The 1990 Washington Huskies football team represented the University of Washington in the 1990 NCAA Division I-A football season.

The Huskies won their first conference championship since 1981 and defeated No. 17 Iowa in the Rose Bowl by twelve points, 46–34. It was the first victory in that game in nine years as well, when Washington crushed Iowa 28–0 in the 1982 game. The Huskies were led by head coach Don James, offensive coordinator Gary Pinkel, and defensive coordinator Jim Lambright. Pinkel left Washington after the season to become head coach at Toledo, where he stayed for a decade and then moved to Missouri. Lambright succeeded James as head coach of the Huskies in August 1993.

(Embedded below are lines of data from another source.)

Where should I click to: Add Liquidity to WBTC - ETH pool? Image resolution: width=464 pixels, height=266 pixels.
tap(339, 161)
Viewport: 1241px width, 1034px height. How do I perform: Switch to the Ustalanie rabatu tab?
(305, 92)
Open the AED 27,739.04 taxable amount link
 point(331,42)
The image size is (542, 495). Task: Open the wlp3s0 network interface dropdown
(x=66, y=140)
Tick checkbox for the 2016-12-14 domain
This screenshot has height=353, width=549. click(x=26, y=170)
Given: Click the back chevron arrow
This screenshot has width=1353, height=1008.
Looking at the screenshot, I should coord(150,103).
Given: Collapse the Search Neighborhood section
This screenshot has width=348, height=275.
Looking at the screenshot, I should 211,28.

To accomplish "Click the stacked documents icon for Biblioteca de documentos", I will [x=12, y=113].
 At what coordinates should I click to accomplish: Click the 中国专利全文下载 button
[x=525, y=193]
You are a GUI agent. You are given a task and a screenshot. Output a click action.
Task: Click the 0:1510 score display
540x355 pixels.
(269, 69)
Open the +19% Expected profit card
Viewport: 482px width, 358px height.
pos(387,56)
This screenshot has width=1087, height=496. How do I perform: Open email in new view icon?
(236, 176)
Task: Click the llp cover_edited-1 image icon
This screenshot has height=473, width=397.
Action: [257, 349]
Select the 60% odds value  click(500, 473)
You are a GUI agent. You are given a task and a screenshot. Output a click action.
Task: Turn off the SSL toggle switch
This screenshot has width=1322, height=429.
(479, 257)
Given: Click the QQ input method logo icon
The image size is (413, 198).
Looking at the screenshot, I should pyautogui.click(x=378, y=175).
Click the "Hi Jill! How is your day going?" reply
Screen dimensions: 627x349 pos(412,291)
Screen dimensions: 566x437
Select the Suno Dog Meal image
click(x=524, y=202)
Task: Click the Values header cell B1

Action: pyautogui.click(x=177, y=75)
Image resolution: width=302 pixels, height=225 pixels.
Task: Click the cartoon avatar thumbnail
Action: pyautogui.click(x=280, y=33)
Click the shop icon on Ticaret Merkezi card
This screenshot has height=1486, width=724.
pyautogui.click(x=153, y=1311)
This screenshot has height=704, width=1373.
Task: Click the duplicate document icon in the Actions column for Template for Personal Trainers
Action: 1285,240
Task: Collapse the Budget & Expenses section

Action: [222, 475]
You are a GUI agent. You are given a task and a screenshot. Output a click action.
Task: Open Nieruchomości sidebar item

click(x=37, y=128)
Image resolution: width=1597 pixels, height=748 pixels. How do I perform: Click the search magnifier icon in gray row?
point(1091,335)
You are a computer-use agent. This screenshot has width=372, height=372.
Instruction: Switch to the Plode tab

Five Huskies were selected in the 1991 NFL draft, led by running back Greg Lewis and defensive back Charles Mincy. Sophomore defensive lineman Steve Emtman was the first overall pick in 1992.

==Schedule==

| Date | Time | Opponent | Rank | Site | TV | Result | Attendance | Source |
| September 8 | 12:30 p.m. | San Jose State* | No. 20 | Husky Stadium; Seattle, WA; |  | W 20–17 | 66,337 |  |
| September 15 | 11:00 a.m. | at Purdue* | No. 22 | Ross–Ade Stadium; West Lafayette, IN; |  | W 20–14 | 33,113 |  |
| September 22 | 3:30 p.m. | No. 5 USC | No. 21 | Husky Stadium; Seattle, WA; | Prime | W 31–0 | 72,617 |  |
| September 29 | 12:30 p.m. | at No. 20 Colorado* | No. 12 | Folsom Field; Boulder, CO; | Prime | L 14–20 | 52,868 |  |
| October 6 | 4:00 p.m. | at Arizona State | No. 17 | Sun Devil Stadium; Tempe, AZ; | Prime | W 42–14 | 62,738 |  |
| October 13 | 12:30 p.m. | No. 19 Oregon | No. 17 | Husky Stadium; Seattle, WA (rivalry); | ABC | W 38–17 | 73,498 |  |
| October 20 | 12:30 p.m. | at Stanford | No. 13 | Stanford Stadium; Stanford, CA; | ABC | W 52–16 | 36,500 |  |
| October 27 | 12:30 p.m. | California | No. 7 | Husky Stadium; Seattle, WA; |  | W 46–7 | 71,427 |  |
| November 3 | 12:30 p.m. | No. 23 Arizona | No. 7 | Husky Stadium; Seattle, WA; | ABC | W 54–10 | 70,111 |  |
| November 10 | 12:30 p.m. | UCLA | No. 2 | Husky Stadium; Seattle, WA; | ABC | L 22–25 | 71,925 |  |
| November 17 | 3:00 p.m. | at Washington State | No. 10 | Martin Stadium; Pullman, WA (Apple Cup); | Prime | W 55–10 | 37,600 |  |
| January 1, 1991 | 2:00 p.m. | vs. No. 17 Iowa* | No. 8 | Rose Bowl; Pasadena, CA (Rose Bowl); | ABC | W 46–34 | 101,273 |  |
*Non-conference game; Rankings from AP Poll released prior to the game; All times are in Pacific time; Source: ;

==Season summary==
The Huskies were ranked #20 in the 1990 pre-season, and started slowly with close wins over San José State at home and at Purdue. In the third game, #5 USC, in pursuit of a fourth straight Rose Bowl, entered Husky Stadium as a five-point favorite with a four-game winning streak over UW, but was shut out 31–0 on a hot afternoon on the Seattle AstroTurf. The game started at 3:30 p.m. in the 92 F heat and the opportunistic Huskies led 24–0 at the half. Sacked three times and under pressure all day, Trojan QB Todd Marinovich stated, "I just saw purple. That's all I saw. No numbers, no faces, just purple."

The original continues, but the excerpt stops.